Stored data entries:
• • • • •

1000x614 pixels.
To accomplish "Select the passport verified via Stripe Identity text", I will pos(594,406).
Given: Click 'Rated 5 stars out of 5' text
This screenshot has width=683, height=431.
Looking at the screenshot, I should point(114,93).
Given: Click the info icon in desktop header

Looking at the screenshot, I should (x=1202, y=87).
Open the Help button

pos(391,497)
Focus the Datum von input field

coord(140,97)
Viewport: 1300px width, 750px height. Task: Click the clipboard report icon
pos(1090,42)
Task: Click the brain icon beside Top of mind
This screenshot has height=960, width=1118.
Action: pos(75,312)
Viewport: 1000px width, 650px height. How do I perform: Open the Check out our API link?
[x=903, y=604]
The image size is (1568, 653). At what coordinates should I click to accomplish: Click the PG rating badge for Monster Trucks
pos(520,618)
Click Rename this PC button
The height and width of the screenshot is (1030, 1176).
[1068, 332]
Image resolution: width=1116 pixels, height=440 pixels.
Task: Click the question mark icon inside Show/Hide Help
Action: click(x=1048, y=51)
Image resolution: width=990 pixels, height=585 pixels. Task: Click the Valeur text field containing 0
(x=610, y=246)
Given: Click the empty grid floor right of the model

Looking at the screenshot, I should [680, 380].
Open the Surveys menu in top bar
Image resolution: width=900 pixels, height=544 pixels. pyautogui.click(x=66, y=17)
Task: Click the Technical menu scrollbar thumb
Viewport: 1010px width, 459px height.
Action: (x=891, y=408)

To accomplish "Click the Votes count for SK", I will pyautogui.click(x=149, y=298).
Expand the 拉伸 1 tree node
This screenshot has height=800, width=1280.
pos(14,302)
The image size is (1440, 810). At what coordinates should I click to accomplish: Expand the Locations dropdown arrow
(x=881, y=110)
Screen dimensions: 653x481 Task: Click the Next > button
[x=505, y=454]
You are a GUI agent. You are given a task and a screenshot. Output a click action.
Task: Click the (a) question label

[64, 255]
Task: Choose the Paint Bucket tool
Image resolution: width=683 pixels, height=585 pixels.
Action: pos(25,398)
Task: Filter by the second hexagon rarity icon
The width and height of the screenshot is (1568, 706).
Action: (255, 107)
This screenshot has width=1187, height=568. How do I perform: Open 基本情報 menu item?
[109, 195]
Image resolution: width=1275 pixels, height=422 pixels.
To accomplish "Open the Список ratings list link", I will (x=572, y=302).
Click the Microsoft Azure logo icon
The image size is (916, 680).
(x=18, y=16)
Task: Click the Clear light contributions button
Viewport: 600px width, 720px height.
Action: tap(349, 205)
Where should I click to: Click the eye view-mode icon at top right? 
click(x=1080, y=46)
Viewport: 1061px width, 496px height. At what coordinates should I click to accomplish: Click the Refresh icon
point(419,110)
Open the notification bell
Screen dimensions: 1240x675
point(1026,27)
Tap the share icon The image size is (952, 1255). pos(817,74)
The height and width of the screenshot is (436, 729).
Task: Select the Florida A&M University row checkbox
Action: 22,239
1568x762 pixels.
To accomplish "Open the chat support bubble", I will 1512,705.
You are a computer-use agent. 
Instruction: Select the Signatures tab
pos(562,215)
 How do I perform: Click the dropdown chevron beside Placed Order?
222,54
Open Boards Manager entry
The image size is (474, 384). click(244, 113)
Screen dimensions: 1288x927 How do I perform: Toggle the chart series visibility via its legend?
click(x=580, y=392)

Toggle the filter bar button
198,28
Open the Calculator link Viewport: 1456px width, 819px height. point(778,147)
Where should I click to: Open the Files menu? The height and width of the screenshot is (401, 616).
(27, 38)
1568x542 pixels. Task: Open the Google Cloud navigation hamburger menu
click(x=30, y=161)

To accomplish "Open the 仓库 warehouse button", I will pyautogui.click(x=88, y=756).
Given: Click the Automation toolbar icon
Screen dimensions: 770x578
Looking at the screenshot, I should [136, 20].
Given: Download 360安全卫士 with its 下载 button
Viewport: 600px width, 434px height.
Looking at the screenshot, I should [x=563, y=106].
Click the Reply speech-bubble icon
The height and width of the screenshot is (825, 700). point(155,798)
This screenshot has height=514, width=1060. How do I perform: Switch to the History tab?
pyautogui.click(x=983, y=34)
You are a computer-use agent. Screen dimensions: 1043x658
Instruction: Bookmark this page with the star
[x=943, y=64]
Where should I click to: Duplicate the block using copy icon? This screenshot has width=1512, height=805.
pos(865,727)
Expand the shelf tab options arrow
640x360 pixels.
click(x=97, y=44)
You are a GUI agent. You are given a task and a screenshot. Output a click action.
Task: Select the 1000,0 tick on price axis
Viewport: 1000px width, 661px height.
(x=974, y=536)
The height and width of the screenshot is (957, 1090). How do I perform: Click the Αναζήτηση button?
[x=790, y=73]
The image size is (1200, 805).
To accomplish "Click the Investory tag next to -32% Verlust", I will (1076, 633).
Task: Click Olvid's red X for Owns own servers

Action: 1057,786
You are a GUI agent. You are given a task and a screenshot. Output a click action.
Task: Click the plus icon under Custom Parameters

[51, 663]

• • • • •

**PROBLEM:**
Filter the records above for lines containing the word "will", and copy those lines.

**EXERCISE RESULT:**
To accomplish "Select the passport verified via Stripe Identity text", I will pos(594,406).
To accomplish "Click the Votes count for SK", I will pyautogui.click(x=149, y=298).
To accomplish "Open the Список ratings list link", I will (x=572, y=302).
To accomplish "Open the chat support bubble", I will 1512,705.
To accomplish "Open the 仓库 warehouse button", I will pyautogui.click(x=88, y=756).
To accomplish "Click the Investory tag next to -32% Verlust", I will (1076, 633).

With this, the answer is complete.